The very essence of the ride gave 36 ... because the data is too large, it can not directly use Helen formula (I anyway WA a), so I used longlong and cut and fill method to eliminate errors. Is then calculated (statistical random number and then guess too) find the answer is the area of triangle \ (\ FRAC. 11} {2} {\) .Do not ask why, and asked that his teammates do.
#include <map>
#include <set>
#include <list>
#include <cmath>
#include <ctime>
#include <deque>
#include <stack>
#include <queue>
#include <bitset>
#include <cctype>
#include <cstdio>
#include <vector>
#include <string>
#include <cstdlib>
#include <cstring>
#include <fstream>
#include <iomanip>
#include <numeric>
#include <iostream>
#include <algorithm>
using namespace std;
typedef long long ll;
typedef unsigned long long ull;
const double PI = acos(-1.0);
const double eps = 1e-6;
const int inf = 0x3f3f3f3f;
const int mod = 1e9 + 7;
const int maxn = 5;
struct node {
ll x, y;
bool operator < (const node &a) const {
return x < a.x;
}
}p[maxn];
int main() {
ll x1, x2, x3, y1, y2, y3;
while(~scanf("%lld%lld%lld%lld%lld%lld", &p[1].x, &p[1].y, &p[2].x, &p[2].y, &p[3].x, &p[3].y)) {
for(int i = 1; i <= 3; i++) {
p[i].x += 100000000;
p[i].y += 100000000;
}
sort(p+1, p+1+3);
ll m, n;
ll s1, s2, s3;
m = p[1].y + p[2].y;
n = p[2].x - p[1].x;
s1 = m * n;
m = p[3].y + p[2].y;
n = p[3].x - p[2].x;
s2 = m * n;
m = p[3].y + p[1].y;
n = p[3].x - p[1].x;
s3 = m * n;
ll ans = abs(s1 + s2 - s3);
printf("%lld\n", ans*11ll);
}
return 0;
}【J】 Fraction Comparision
Given two points, let you determine which greater.

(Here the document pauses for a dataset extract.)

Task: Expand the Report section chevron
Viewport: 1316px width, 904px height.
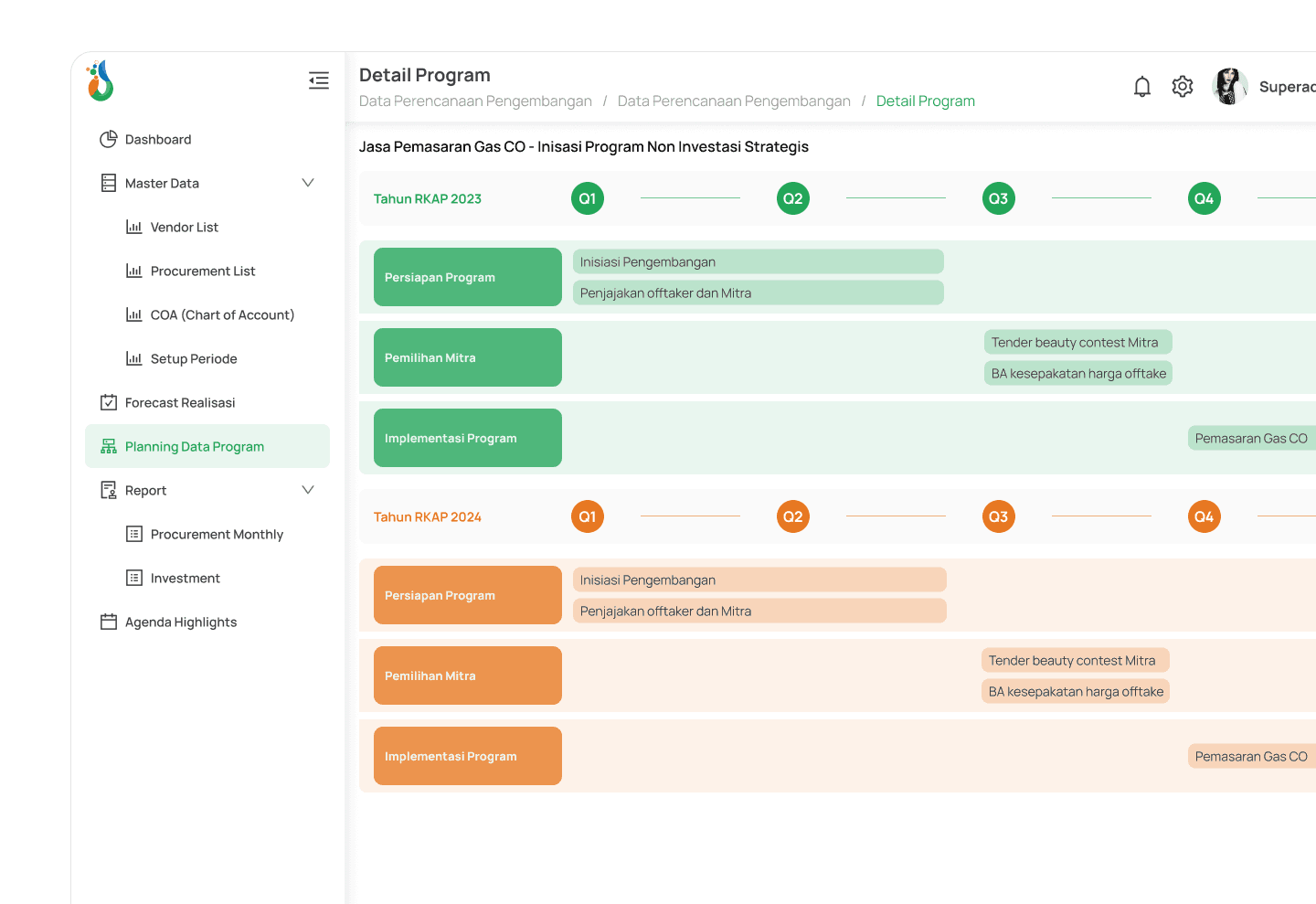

Obviously if ... direct division accuracy is not enough for it, and then think of using \ (\ _ \ _ int128 \ ) a. Then ranks no one will read, and then read the first longlong, when calculated in strong turn on the line.
#include <map>
#include <set>
#include <list>
#include <cmath>
#include <ctime>
#include <deque>
#include <stack>
#include <queue>
#include <bitset>
#include <cctype>
#include <cstdio>
#include <vector>
#include <string>
#include <cstdlib>
#include <cstring>
#include <fstream>
#include <iomanip>
#include <numeric>
#include <iostream>
#include <algorithm>
using namespace std;
typedef long long ll;
typedef unsigned long long ull;
const double PI = acos(-1.0);
const double eps = 1e-6;
const int inf = 0x3f3f3f3f;
const int mod = 1e9 + 7;
int main() {
ll x, a, y, b;
while(~scanf("%lld%lld%lld%lld", &x, &a, &y, &b)) {
__int128 ans1 = (__int128)x*b, ans2 = (__int128)y*a;
if(ans1 > ans2) {
printf(">\n");
}
else if(ans1 == ans2){
printf("=\n");
}
else {
printf("<\n");
}
}
return 0;
}Believe me, I will make up the title of [ Gugu Gu ].